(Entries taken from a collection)
------------------------------------

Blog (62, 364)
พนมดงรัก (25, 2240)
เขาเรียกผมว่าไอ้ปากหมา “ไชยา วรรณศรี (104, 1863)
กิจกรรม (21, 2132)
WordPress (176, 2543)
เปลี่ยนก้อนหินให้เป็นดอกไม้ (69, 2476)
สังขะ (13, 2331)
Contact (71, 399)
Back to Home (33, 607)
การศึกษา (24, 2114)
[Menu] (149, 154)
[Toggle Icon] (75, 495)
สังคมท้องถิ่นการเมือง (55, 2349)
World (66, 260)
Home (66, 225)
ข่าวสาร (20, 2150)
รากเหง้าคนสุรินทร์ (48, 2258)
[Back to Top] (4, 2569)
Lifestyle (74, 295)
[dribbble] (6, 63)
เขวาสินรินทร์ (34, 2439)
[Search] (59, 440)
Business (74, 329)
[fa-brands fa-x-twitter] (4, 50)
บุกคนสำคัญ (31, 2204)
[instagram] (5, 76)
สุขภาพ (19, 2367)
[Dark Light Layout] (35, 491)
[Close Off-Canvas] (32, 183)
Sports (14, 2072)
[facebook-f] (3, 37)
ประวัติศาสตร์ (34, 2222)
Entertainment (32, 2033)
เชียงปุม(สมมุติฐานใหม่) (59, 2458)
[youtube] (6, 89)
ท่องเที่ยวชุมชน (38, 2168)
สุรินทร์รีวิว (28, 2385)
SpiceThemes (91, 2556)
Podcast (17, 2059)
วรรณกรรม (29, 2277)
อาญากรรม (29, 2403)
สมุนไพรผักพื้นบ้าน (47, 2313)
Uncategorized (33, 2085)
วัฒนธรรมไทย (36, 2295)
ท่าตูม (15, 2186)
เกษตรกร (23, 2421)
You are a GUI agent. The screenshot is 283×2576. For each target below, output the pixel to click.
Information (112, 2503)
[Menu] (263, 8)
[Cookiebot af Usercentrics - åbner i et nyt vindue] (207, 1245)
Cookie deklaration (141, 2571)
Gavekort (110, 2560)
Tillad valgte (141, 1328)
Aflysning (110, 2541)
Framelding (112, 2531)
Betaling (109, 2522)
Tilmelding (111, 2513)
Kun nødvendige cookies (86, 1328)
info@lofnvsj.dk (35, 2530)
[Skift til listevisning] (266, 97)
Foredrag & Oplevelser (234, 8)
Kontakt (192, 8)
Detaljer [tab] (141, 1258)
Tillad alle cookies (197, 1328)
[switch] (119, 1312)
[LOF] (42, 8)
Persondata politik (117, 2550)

------------------------------------

Exercise
Above are the records; from them, give again exactly the lines from the one containing "รากเหง้าคนสุรินทร์ (48, 2258)" to the one containing "[Menu] (263, 8)", both lines included, and nothing more.

Output
รากเหง้าคนสุรินทร์ (48, 2258)
[Back to Top] (4, 2569)
Lifestyle (74, 295)
[dribbble] (6, 63)
เขวาสินรินทร์ (34, 2439)
[Search] (59, 440)
Business (74, 329)
[fa-brands fa-x-twitter] (4, 50)
บุกคนสำคัญ (31, 2204)
[instagram] (5, 76)
สุขภาพ (19, 2367)
[Dark Light Layout] (35, 491)
[Close Off-Canvas] (32, 183)
Sports (14, 2072)
[facebook-f] (3, 37)
ประวัติศาสตร์ (34, 2222)
Entertainment (32, 2033)
เชียงปุม(สมมุติฐานใหม่) (59, 2458)
[youtube] (6, 89)
ท่องเที่ยวชุมชน (38, 2168)
สุรินทร์รีวิว (28, 2385)
SpiceThemes (91, 2556)
Podcast (17, 2059)
วรรณกรรม (29, 2277)
อาญากรรม (29, 2403)
สมุนไพรผักพื้นบ้าน (47, 2313)
Uncategorized (33, 2085)
วัฒนธรรมไทย (36, 2295)
ท่าตูม (15, 2186)
เกษตรกร (23, 2421)
You are a GUI agent. The screenshot is 283×2576. For each target below, output the pixel to click.
Information (112, 2503)
[Menu] (263, 8)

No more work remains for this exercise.